TEANECK, N.J. — Environmentalists joined three legislators by the Benjamin Franklin Middle School in Teaneck Wednesday to support a bill regulating trains carrying crude oil through the township and other northern New Jersey towns.
The school is near a railroad track that transports hazardous substances.
So the location itself made a point: communities have a right to know about hazardous materials being transported by rail, particularly when schoolchildren are being taught within the blast zone.
“Freight trains are transporting millions of gallons of dangerous oil through communities each week, putting the safety of our residents at risk," said Sen. Loretta Weinberg (D-Bergen), Senate majority leader and co-sponsor of bill S806.
The measure, also sponsored by Sen. Bob Gordon (D-Bergen) and Ass. Tim Eustace (D-Bergen), would require the owner or operator of a “high hazard train” traveling on any railroad track in the state to submit an emergency plan to the Department of Environmental Protection.
The plan would include a discharge response, cleanup, and contingency strategy in the event of an accident. It would have to be renewed at least every five years.
“We’ve seen derailments and other disasters occur across the country,” Weinberg said. “Yet rail companies still refuse to disclose information about their operations and safety plans. Given the safety risk these trains pose to our residents, we have to take action to protect those who live, work and go to school in close proximity to the rail lines.”
The requirements, she said, would improve accountability of the rail companies and require proactive planning to ensure that both the companies and public emergency officials are prepared to respond if an emergency occurs.
The legislators were joined Wednesday by representatives of the New Jersey Work Environment Council, Environment New Jersey, New Jersey Sierra Club.
All called for passage and enactment of the legislation, which will be considered by the Senate Thursday.
“Dozens of trains carrying millions of gallons of oil travel through Bergen County every week,” said Ass. Eustace. “It is unfair that the residents who would be impacted the most if something were to go wrong, are being deprived of information that could help.”

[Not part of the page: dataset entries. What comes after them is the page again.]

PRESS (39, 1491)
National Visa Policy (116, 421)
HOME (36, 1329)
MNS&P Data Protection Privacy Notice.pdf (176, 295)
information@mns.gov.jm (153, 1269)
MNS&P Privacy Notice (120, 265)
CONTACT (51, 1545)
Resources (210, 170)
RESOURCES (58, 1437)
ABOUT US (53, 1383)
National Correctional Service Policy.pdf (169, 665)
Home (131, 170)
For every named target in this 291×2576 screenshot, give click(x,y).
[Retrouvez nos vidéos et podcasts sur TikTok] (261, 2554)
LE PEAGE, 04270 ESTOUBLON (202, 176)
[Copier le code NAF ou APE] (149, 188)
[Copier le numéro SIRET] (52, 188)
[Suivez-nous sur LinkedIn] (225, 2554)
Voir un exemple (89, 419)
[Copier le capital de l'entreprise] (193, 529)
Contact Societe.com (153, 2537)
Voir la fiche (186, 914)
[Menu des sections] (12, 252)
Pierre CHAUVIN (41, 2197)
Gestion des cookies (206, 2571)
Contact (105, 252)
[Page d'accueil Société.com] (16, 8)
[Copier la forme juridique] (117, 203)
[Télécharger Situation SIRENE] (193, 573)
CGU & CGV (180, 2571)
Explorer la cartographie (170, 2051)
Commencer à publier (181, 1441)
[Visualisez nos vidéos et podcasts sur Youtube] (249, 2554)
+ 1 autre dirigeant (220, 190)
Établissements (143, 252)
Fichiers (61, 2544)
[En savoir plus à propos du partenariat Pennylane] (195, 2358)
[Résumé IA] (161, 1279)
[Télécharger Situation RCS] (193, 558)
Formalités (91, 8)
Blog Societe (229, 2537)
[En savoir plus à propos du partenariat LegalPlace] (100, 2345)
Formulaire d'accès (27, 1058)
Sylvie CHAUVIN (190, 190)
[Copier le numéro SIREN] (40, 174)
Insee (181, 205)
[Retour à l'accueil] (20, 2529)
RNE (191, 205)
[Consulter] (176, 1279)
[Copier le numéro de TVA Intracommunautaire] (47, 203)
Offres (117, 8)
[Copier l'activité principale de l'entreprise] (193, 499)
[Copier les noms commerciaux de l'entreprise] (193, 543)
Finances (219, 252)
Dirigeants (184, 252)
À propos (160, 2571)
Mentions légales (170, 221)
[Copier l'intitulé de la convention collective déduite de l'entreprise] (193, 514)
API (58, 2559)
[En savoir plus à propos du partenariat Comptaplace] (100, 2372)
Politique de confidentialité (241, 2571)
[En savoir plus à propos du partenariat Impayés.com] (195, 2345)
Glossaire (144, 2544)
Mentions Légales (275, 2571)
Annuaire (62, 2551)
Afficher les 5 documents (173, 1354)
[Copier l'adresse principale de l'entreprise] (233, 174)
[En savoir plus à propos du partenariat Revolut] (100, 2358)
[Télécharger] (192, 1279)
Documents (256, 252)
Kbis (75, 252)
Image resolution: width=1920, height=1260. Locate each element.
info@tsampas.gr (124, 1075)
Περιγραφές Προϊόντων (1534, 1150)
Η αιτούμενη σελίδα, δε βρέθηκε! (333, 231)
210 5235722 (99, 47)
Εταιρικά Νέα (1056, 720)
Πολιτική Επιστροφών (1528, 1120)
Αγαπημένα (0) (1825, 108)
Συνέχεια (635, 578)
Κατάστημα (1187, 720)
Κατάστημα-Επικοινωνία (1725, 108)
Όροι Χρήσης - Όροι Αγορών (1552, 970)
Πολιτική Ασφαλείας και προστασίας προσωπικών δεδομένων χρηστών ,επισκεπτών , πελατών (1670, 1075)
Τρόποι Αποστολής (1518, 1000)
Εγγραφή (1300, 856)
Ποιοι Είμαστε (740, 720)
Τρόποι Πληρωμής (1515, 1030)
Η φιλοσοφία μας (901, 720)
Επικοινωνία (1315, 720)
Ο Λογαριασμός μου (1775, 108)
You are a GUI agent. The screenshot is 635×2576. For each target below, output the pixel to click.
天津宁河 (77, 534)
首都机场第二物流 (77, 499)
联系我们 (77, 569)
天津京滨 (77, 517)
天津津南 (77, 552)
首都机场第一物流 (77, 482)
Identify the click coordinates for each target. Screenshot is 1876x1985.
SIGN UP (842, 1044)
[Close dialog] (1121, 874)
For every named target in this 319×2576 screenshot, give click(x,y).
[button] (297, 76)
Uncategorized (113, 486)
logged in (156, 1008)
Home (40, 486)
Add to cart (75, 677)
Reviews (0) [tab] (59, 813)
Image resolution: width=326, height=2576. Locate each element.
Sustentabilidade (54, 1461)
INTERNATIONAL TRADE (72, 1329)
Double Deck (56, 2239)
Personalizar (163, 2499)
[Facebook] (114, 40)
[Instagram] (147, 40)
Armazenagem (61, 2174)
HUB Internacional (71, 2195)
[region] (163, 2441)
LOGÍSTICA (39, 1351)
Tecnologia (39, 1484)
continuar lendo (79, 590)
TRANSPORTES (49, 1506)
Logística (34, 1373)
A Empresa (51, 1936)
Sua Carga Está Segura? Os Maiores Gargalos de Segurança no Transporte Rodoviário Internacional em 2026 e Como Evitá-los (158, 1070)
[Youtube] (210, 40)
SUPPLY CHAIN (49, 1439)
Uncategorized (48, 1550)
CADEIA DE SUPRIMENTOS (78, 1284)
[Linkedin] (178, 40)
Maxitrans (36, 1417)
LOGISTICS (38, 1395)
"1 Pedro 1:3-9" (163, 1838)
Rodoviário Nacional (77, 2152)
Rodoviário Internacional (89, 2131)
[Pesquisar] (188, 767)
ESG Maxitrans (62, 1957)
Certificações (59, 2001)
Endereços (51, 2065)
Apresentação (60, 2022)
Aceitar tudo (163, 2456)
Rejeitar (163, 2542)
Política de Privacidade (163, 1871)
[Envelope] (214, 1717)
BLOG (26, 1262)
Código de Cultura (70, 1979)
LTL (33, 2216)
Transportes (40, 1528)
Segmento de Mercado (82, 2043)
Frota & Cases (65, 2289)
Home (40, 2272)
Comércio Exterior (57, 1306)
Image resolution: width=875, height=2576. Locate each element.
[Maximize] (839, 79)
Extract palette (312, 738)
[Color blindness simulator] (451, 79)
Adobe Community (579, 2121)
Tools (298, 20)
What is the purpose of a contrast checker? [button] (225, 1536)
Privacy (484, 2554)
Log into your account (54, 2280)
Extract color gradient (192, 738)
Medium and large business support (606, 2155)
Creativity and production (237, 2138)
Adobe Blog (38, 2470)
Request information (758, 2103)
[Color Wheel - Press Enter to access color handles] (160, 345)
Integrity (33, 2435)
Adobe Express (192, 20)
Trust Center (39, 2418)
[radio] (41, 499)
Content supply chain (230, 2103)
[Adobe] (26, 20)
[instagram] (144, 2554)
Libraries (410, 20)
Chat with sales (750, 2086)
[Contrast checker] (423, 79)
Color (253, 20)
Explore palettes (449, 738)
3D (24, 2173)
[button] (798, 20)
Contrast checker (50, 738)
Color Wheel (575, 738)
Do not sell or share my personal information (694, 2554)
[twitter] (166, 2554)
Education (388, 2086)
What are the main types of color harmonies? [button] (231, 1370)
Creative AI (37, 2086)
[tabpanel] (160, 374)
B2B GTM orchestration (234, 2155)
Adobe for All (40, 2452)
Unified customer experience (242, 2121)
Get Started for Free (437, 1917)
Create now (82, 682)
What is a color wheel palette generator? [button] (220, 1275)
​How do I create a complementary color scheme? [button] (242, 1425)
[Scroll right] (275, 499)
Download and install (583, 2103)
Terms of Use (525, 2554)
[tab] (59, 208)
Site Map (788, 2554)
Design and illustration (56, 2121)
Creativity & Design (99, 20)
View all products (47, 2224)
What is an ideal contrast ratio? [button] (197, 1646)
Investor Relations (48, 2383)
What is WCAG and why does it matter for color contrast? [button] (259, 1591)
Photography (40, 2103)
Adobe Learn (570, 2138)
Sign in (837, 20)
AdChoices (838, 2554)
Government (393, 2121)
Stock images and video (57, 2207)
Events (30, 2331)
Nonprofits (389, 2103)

The increased production of crude oil from the Bakken Shale formation in North Dakota has led to an increase in the volume of crude oil being transported by rail in North America. An estimated 30 million gallons of crude oil per week are transported by rail from North Dakota to refineries and storage facilities in New Jersey and neighboring states.
The costs of a potential disaster are “astronomically high,” said Dan Fatton, executive director of the New Jersey Work Environment Council. He added that the rail car companies currently are not required to prove they have insurance coverage for worst case disasters.
“This bill would be a step in the right direction for information transparency and safety preparedness,” he said.